On March 13, 2018, Woodhead was released by the Ravens. Later that week, on March 17, Woodhead announced his retirement after 10 seasons in the league.

===NFL career statistics===

| Season | Team | Games |  | Rushing |  |  |  |  | Receiving |  |  |  |  | Fumbles |  |
| GP | GS | Att | Yds | Avg | Lng | TD | Rec | Yds | Avg | Lng | TD | Fum | Lost |
| 2009 | NYJ | 10 | 0 | 15 | 64 | 4.3 | 16 | 0 | 8 | 87 | 10.9 | 24 | 0 | 0 | 0 |
| 2010 | NYJ | 1 | 0 | 0 | 0 | 0.0 | 0 | 0 | 0 | 0 | 0.0 | 0 | 0 | 0 | 0 |
| NE | 14 | 3 | 97 | 547 | 5.6 | 36 | 5 | 34 | 379 | 11.1 | 50 | 1 | 1 | 1 |
| 2011 | NE | 15 | 4 | 77 | 351 | 4.6 | 12 | 1 | 18 | 157 | 8.7 | 16 | 0 | 0 | 0 |
| 2012 | NE | 16 | 2 | 76 | 301 | 4.0 | 19 | 4 | 40 | 446 | 11.2 | 25 | 3 | 1 | 0 |
| 2013 | SD | 16 | 2 | 106 | 429 | 4.0 | 14 | 2 | 76 | 605 | 8.0 | 39 | 6 | 2 | 2 |
| 2014 | SD | 3 | 0 | 15 | 38 | 2.5 | 13 | 0 | 5 | 34 | 6.8 | 14 | 0 | 0 | 0 |
| 2015 | SD | 16 | 2 | 98 | 336 | 3.4 | 27 | 3 | 80 | 755 | 9.4 | 61 | 6 | 0 | 0 |
| 2016 | SD | 2 | 1 | 19 | 116 | 6.1 | 23 | 0 | 6 | 35 | 5.8 | 12 | 1 | 0 | 0 |
| 2017 | BAL | 8 | 0 | 14 | 56 | 4.0 | 10 | 0 | 33 | 200 | 6.1 | 22 | 0 | 0 | 0 |
| Career |  | 101 | 14 | 517 | 2,238 | 4.3 | 36 | 15 | 300 | 2,698 | 9.0 | 61 | 17 | 4 | 3 |

==Golf career==
At the end of his NFL career, Woodhead, a scratch golfer in high school who picked it up again in college, and especially while in San Diego, was able to qualify for the 2021 U.S. Amateur Four-Ball tournament at Chambers Bay, a major championship venue.

In 2022, Woodhead reached the Final Qualifying Round of the U.S. Open.
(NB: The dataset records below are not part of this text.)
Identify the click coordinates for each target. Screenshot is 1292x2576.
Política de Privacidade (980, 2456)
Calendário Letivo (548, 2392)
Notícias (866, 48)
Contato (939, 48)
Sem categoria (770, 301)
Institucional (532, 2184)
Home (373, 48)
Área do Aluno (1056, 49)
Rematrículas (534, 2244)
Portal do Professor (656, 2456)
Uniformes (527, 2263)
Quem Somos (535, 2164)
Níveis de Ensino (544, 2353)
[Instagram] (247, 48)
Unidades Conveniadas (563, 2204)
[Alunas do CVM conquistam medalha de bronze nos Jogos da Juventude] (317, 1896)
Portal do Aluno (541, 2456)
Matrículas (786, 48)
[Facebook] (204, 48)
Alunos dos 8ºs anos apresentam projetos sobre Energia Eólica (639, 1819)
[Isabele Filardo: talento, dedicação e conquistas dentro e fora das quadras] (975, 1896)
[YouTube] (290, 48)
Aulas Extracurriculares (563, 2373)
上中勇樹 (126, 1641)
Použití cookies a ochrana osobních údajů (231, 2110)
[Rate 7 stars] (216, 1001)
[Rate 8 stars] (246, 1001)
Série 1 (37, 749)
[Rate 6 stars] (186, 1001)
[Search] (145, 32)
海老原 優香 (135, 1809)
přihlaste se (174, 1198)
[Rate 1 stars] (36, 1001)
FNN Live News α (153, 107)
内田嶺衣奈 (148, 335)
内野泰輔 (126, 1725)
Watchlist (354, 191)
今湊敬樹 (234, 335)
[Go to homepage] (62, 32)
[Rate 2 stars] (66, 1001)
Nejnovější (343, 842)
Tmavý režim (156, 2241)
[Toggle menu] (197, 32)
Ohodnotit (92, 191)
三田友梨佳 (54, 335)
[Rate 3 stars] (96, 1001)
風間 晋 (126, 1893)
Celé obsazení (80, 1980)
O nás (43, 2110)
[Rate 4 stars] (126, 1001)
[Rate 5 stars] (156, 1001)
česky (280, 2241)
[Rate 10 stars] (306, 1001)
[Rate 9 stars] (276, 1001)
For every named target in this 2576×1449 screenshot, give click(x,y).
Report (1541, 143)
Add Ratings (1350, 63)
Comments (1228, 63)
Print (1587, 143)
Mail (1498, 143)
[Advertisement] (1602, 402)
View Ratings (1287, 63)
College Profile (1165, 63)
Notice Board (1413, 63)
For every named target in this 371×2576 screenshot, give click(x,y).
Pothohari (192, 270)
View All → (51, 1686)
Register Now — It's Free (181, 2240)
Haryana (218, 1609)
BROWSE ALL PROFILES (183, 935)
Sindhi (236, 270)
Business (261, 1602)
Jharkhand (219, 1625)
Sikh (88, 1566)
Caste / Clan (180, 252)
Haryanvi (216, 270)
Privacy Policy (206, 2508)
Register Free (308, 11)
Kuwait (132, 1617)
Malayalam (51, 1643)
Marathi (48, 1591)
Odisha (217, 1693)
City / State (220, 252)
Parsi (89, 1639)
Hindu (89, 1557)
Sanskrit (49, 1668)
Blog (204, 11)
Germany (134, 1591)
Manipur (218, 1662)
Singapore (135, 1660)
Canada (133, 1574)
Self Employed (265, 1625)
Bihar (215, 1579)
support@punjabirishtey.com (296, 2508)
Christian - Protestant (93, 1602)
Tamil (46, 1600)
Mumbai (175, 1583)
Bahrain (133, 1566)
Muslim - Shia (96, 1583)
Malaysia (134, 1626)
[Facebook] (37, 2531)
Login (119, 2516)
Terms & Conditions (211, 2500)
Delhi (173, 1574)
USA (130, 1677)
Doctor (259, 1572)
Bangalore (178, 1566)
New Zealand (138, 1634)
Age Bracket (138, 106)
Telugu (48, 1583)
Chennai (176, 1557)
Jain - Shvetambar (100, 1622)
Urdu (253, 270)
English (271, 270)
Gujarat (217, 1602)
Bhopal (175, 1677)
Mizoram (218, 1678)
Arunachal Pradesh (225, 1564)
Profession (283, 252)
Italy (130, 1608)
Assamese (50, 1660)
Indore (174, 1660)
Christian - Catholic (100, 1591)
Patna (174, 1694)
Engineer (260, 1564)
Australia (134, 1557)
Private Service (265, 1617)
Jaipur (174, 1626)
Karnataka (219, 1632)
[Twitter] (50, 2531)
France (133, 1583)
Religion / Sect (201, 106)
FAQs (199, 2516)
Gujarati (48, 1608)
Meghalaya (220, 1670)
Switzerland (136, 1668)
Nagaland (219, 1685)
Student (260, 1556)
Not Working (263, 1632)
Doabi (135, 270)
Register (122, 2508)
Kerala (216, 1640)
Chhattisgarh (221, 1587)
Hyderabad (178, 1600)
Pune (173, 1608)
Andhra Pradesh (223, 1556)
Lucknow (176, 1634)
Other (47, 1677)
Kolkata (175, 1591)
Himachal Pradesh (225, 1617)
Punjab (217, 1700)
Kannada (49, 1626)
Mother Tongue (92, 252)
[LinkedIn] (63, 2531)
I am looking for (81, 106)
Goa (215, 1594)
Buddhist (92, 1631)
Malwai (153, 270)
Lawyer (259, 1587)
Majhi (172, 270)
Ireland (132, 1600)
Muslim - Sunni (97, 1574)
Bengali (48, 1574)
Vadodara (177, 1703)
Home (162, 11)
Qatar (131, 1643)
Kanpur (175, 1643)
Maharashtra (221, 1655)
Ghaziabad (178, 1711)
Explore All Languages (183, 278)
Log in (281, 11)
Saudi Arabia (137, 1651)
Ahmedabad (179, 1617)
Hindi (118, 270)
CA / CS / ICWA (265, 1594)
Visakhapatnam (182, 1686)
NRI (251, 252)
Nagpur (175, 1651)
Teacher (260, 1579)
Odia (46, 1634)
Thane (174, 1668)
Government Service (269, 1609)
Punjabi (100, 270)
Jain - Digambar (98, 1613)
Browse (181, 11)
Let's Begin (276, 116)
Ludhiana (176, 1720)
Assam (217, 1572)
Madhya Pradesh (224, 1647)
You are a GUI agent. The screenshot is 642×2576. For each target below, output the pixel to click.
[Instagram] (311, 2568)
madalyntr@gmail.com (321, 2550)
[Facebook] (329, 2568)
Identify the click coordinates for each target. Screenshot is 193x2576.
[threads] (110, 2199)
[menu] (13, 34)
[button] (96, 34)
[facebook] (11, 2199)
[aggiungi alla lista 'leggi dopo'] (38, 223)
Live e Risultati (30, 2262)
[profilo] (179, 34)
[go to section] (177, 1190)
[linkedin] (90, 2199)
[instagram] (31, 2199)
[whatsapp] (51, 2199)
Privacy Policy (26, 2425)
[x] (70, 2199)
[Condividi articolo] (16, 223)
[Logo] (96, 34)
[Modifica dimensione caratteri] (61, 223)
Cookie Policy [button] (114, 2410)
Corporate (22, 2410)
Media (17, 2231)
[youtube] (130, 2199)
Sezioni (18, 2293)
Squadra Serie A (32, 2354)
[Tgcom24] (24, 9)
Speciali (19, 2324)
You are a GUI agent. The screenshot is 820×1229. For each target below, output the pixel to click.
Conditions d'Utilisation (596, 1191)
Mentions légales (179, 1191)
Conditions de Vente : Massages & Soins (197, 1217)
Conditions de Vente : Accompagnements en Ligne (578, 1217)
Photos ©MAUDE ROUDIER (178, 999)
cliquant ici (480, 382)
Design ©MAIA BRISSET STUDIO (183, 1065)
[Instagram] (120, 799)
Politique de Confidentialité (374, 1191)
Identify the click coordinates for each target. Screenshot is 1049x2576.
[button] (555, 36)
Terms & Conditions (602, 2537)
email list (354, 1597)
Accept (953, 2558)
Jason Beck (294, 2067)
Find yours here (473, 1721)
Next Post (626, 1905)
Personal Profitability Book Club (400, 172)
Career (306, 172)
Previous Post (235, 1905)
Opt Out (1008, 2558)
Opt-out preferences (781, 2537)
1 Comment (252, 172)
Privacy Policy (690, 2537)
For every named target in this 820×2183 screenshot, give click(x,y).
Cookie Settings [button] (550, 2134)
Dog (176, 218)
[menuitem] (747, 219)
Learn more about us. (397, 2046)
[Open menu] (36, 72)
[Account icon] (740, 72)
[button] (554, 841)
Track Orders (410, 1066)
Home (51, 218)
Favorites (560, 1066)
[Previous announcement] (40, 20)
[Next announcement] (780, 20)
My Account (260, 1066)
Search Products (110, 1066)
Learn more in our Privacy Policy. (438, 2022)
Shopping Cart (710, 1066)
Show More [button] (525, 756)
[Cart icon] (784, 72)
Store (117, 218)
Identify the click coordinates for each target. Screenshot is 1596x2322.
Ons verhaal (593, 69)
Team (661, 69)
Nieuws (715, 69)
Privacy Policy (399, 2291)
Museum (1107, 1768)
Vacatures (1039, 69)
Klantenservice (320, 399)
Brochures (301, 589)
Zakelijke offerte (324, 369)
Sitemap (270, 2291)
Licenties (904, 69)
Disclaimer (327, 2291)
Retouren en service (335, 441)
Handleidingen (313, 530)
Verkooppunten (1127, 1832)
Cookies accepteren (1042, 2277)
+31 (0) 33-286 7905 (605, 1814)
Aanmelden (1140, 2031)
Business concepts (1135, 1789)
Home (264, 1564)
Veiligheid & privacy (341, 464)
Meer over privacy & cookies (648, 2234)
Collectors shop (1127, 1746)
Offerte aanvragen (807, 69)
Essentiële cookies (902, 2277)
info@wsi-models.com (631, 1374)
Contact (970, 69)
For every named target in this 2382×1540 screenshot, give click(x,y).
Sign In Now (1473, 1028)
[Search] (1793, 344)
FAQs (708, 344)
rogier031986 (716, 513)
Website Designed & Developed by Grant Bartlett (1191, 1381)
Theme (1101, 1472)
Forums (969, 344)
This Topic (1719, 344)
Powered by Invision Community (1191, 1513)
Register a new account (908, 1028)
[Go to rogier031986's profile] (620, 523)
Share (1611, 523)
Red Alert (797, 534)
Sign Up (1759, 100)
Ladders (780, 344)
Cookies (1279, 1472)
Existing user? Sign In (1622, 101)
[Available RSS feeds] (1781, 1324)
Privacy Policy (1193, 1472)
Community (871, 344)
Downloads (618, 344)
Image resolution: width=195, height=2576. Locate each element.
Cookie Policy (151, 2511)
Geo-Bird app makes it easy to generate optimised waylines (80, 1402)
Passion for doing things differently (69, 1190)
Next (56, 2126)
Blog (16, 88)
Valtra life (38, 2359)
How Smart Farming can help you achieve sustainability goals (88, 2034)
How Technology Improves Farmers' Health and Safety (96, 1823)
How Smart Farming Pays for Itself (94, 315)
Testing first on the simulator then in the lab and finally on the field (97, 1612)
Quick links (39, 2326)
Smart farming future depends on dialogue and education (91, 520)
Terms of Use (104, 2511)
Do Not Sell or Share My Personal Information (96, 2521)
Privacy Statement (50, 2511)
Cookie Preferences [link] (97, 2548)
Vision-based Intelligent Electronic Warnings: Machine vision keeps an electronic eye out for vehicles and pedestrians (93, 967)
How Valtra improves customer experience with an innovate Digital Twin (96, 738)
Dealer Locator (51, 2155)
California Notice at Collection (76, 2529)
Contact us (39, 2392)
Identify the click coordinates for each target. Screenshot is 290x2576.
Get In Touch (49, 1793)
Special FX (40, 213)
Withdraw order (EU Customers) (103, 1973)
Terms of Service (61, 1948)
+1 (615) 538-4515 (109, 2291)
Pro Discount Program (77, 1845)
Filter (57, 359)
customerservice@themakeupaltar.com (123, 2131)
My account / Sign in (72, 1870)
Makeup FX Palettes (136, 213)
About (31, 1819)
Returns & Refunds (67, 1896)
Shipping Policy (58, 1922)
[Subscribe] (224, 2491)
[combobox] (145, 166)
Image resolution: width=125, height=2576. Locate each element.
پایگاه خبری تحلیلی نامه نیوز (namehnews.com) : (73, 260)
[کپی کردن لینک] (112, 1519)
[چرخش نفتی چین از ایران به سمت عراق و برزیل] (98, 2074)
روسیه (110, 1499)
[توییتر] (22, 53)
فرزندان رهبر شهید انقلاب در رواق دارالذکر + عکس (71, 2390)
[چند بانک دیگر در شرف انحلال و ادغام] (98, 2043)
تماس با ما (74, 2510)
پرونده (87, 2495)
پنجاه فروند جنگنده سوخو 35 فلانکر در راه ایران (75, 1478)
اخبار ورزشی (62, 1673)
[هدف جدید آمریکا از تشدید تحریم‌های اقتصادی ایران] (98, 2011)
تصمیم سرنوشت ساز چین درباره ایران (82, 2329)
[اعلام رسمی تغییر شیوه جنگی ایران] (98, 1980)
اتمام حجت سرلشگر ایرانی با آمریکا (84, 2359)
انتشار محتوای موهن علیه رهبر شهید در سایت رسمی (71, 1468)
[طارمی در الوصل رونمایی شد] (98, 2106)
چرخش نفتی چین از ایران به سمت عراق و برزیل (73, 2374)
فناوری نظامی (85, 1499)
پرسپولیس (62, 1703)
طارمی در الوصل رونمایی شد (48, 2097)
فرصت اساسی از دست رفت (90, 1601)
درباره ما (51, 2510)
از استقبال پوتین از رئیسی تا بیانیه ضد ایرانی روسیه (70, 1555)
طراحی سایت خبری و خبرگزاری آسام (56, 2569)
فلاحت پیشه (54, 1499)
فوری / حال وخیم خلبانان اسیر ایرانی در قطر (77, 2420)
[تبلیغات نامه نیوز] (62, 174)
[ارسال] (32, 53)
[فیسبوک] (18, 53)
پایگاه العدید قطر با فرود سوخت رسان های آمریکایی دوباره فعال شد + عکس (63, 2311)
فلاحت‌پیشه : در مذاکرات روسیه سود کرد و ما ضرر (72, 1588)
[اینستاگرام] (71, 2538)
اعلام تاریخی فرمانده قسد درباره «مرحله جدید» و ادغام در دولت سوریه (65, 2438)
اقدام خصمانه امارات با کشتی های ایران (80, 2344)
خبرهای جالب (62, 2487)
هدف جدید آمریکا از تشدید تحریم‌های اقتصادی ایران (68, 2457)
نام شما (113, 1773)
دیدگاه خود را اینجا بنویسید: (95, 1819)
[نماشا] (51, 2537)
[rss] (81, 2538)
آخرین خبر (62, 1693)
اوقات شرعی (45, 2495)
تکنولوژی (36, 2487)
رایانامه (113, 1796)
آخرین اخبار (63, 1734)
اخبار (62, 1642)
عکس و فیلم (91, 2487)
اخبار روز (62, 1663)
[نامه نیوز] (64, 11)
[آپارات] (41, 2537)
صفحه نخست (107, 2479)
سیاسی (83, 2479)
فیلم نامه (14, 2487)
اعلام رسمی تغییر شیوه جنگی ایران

Woodhead missed in the round by being +10.

Later, he qualified for the Nebraska Amateur Championship as medalist (low score in stroke play), and his swing coach noted the goal is a Masters Tournament qualification through winning the U.S. Mid-Amateur Golf Championship.

==Personal life==
Woodhead was homeschooled until the ninth grade. Like him, both of his parents attended Chadron State and his father, Mark, played wide receiver for the Chadron State Eagles in the late 1970s.

Woodhead and his wife, Stacia, began dating when they were freshmen in high school. Together they have four children: Sis, William, Mae Mae and Hopie.

Woodhead hosts a weekly podcast with fellow NFL Veteran Matt Slauson. Woodhead and Slauson talk about their NFL careers, life in retirement, tell stories, and give advice.